Screenshot grounding data:

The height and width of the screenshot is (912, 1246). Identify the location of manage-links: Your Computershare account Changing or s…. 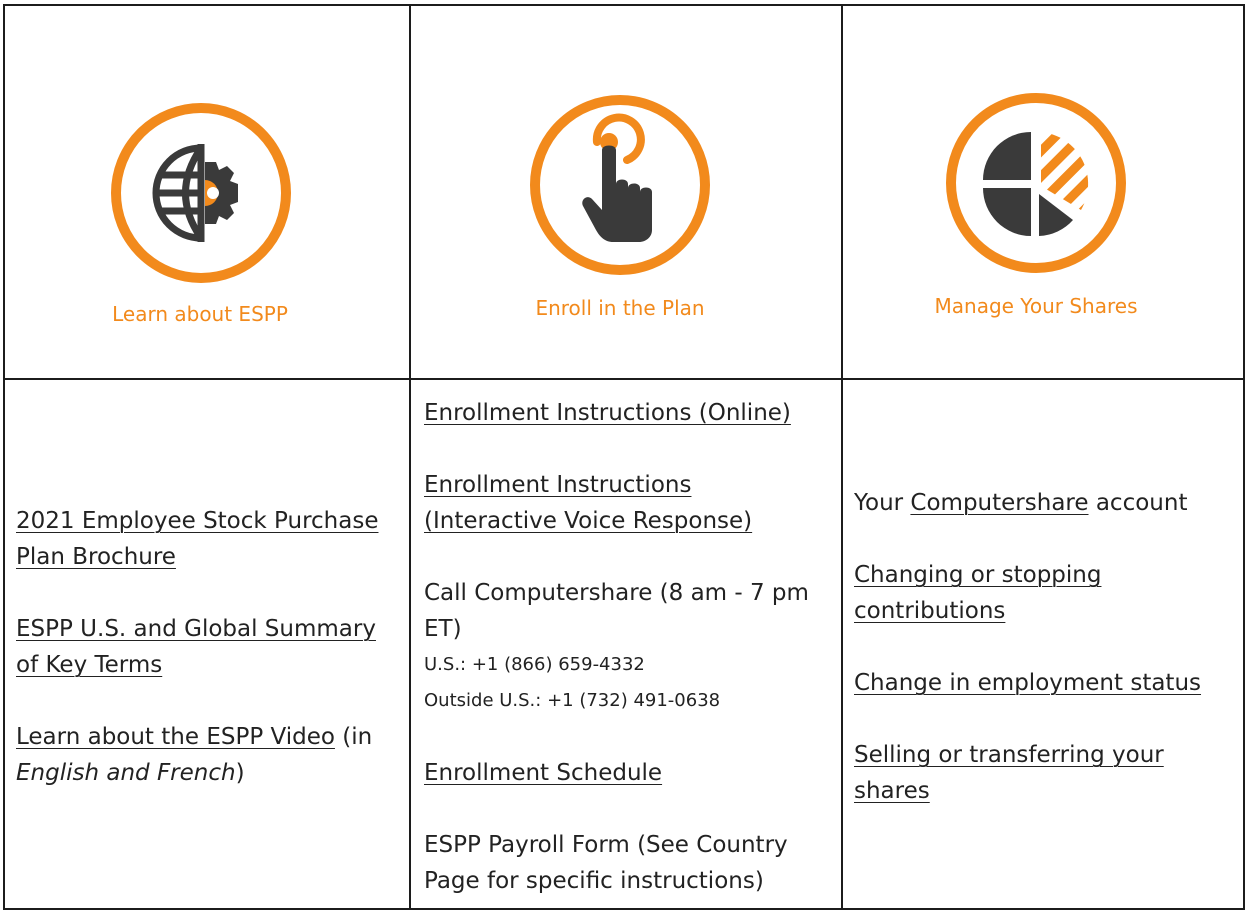
(1044, 647).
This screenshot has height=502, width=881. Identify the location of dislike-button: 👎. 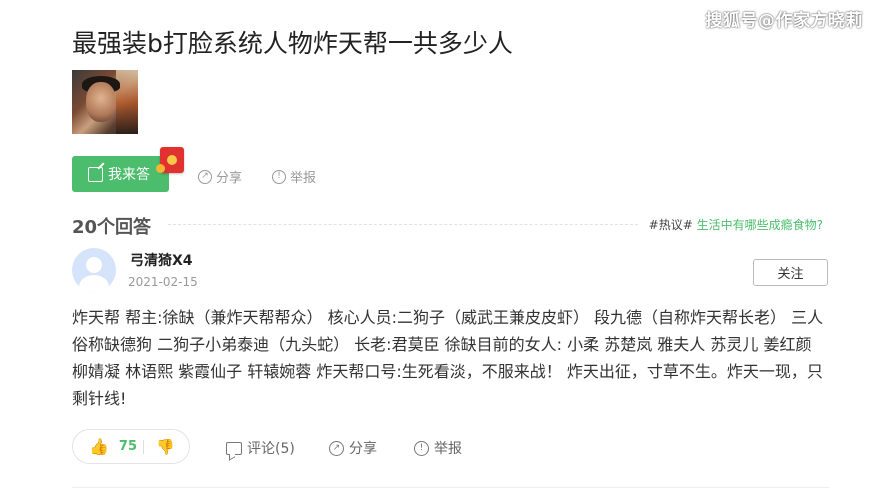
(160, 447).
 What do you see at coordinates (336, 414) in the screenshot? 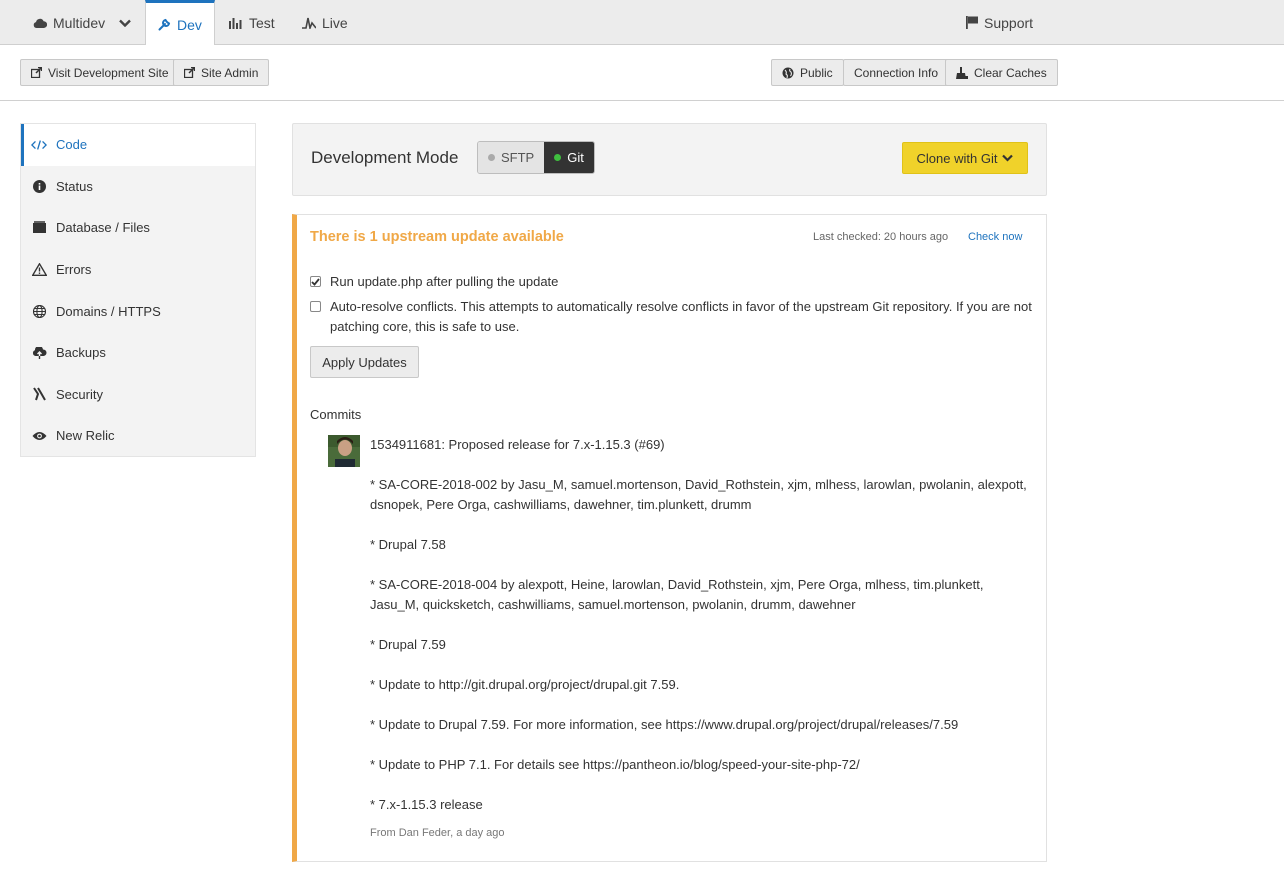
I see `commits-heading: Commits` at bounding box center [336, 414].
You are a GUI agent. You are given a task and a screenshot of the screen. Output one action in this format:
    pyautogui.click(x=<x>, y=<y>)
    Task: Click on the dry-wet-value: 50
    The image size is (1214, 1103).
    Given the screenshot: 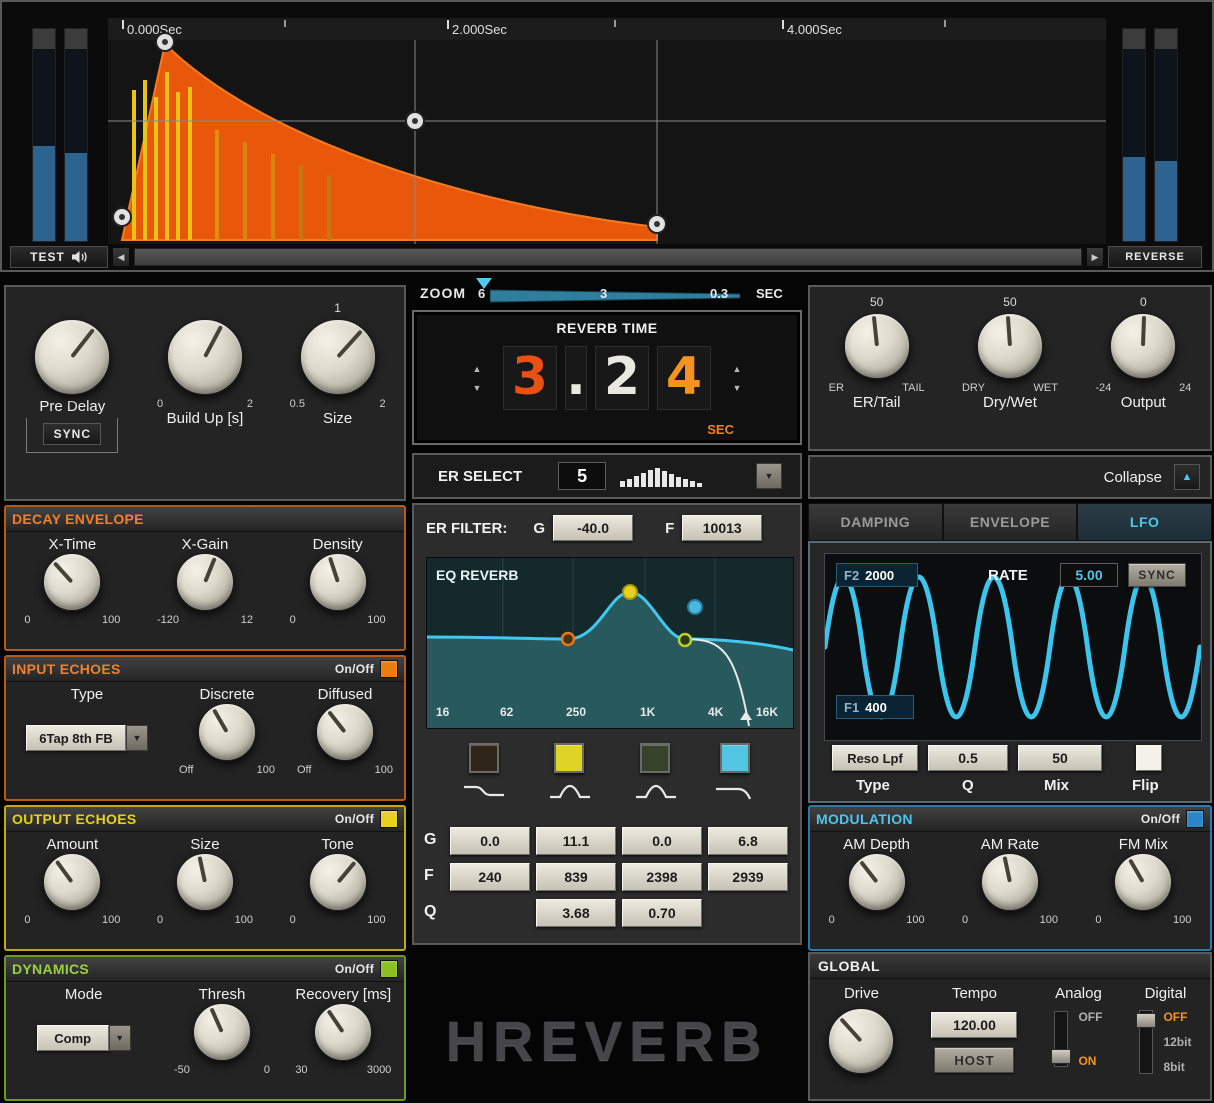 What is the action you would take?
    pyautogui.click(x=1010, y=302)
    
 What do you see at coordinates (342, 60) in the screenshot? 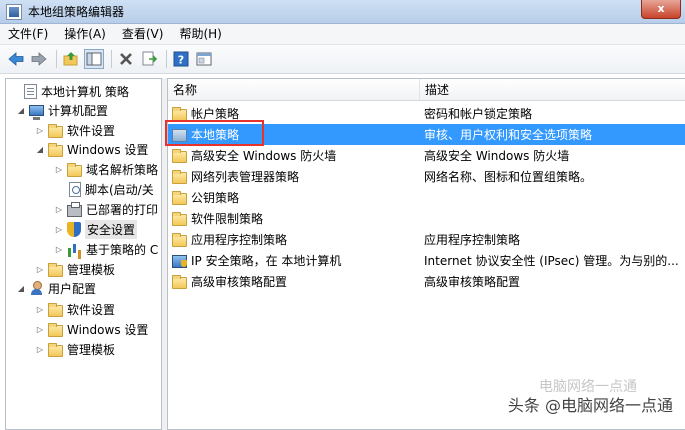
I see `toolbar: ?` at bounding box center [342, 60].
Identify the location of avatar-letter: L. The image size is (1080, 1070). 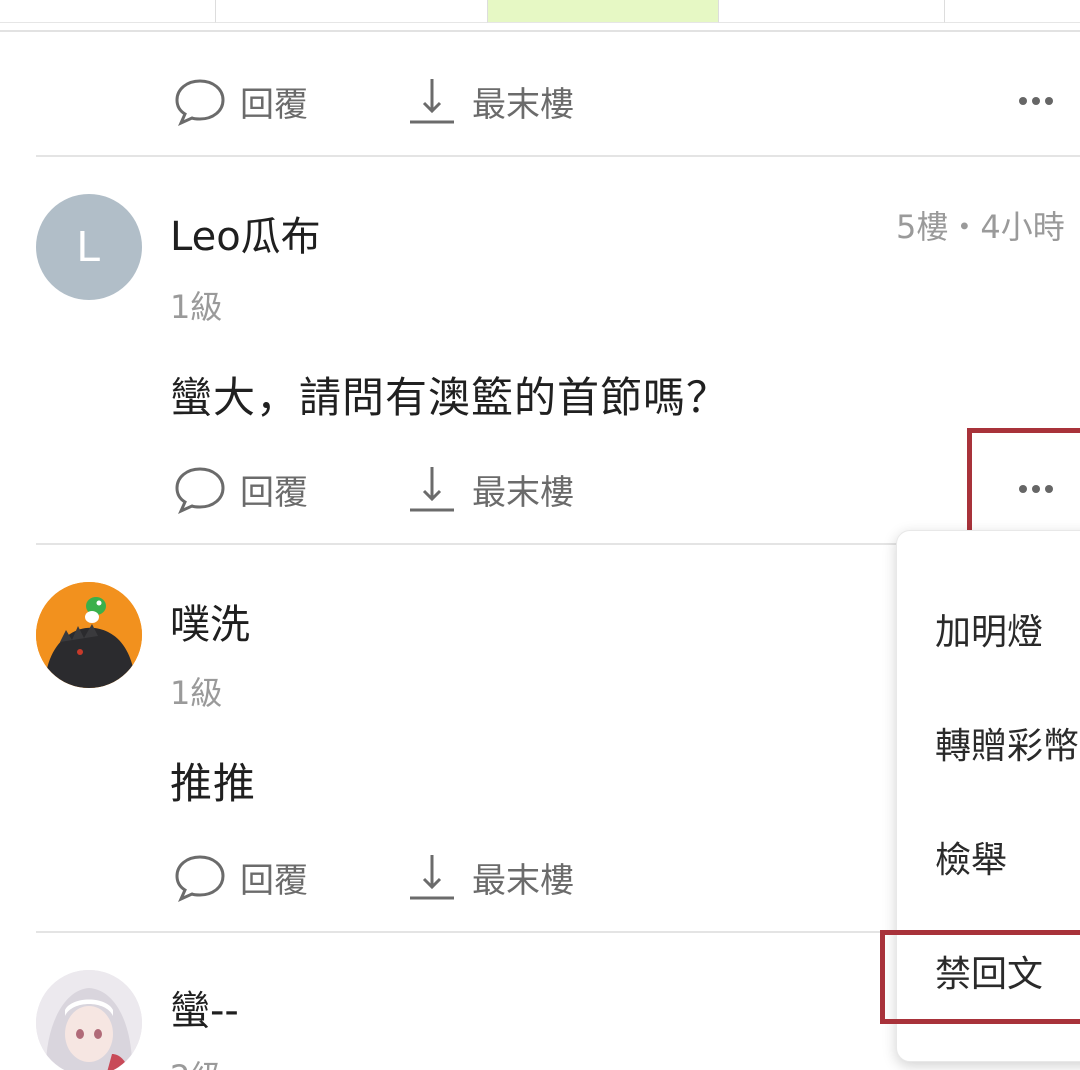
(89, 246).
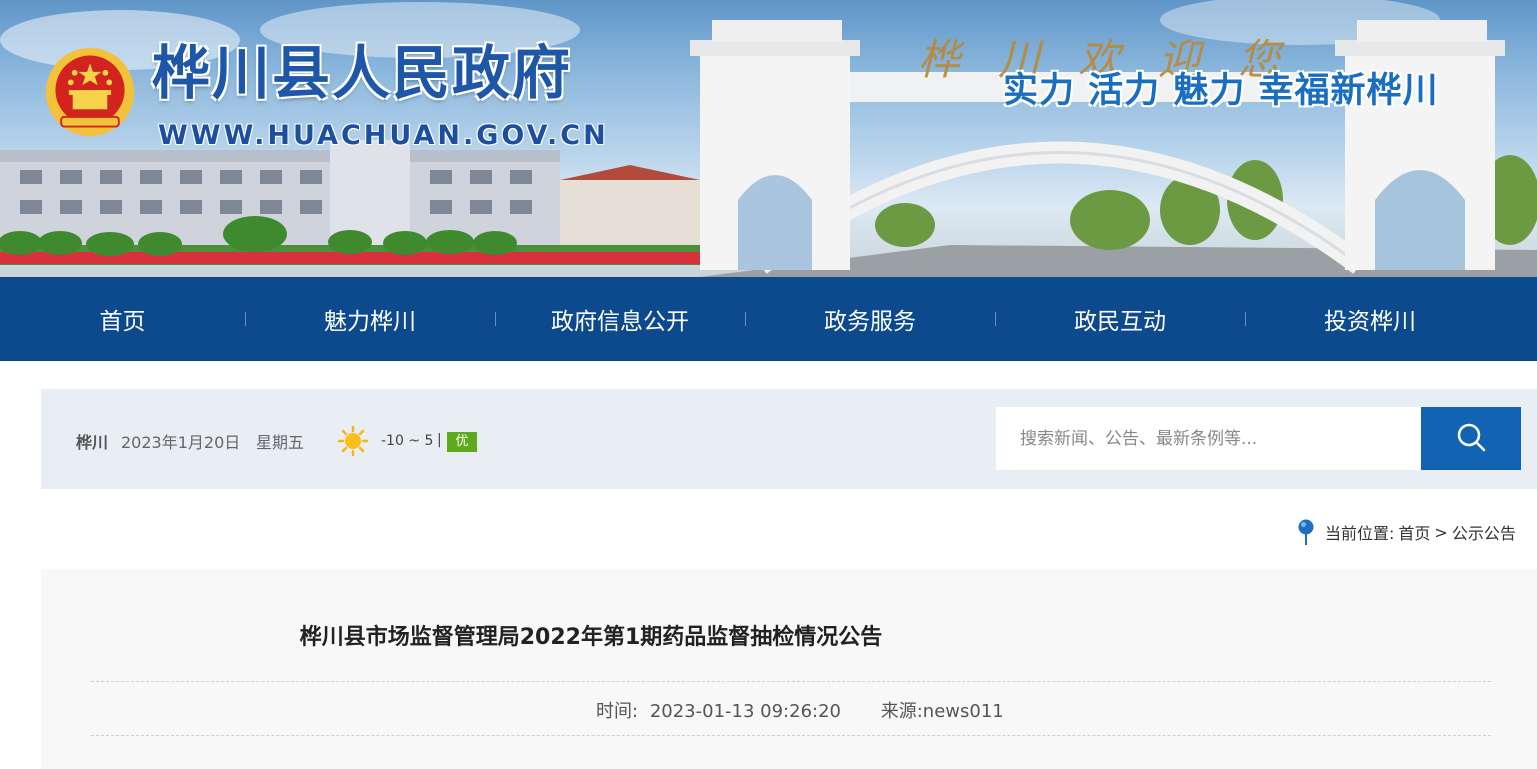  Describe the element at coordinates (1120, 319) in the screenshot. I see `nav-interaction: 政民互动` at that location.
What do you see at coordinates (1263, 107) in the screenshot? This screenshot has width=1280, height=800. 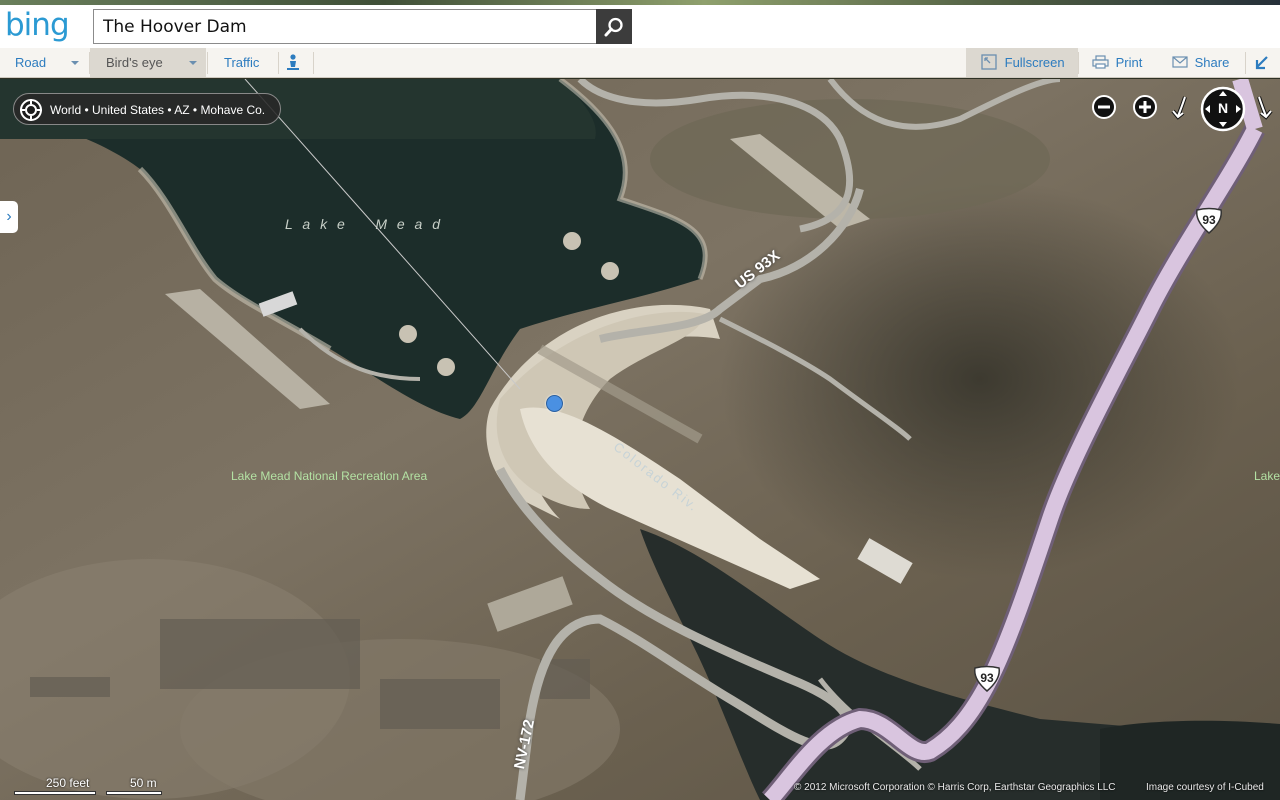 I see `rotate-right-button` at bounding box center [1263, 107].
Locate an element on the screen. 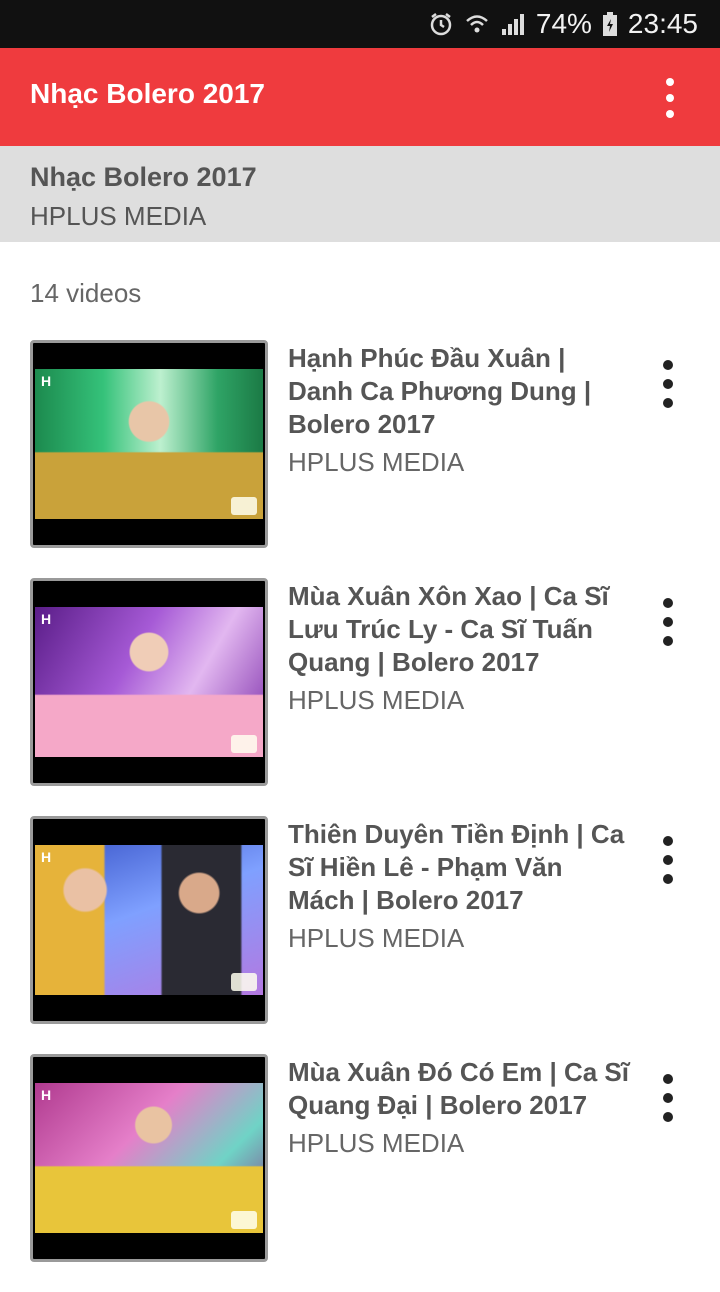  wifi-icon is located at coordinates (477, 24).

## Task requirements
Copy the rows starting at the line containing "This screenshot has height=502, width=881." and ending at the line containing "center [336, 414].", leaving out the pictures.

## Completed exercise
This screenshot has height=502, width=881. Identify the location of dislike-button: 👎. 
(160, 447).
 What do you see at coordinates (336, 414) in the screenshot? 
I see `commits-heading: Commits` at bounding box center [336, 414].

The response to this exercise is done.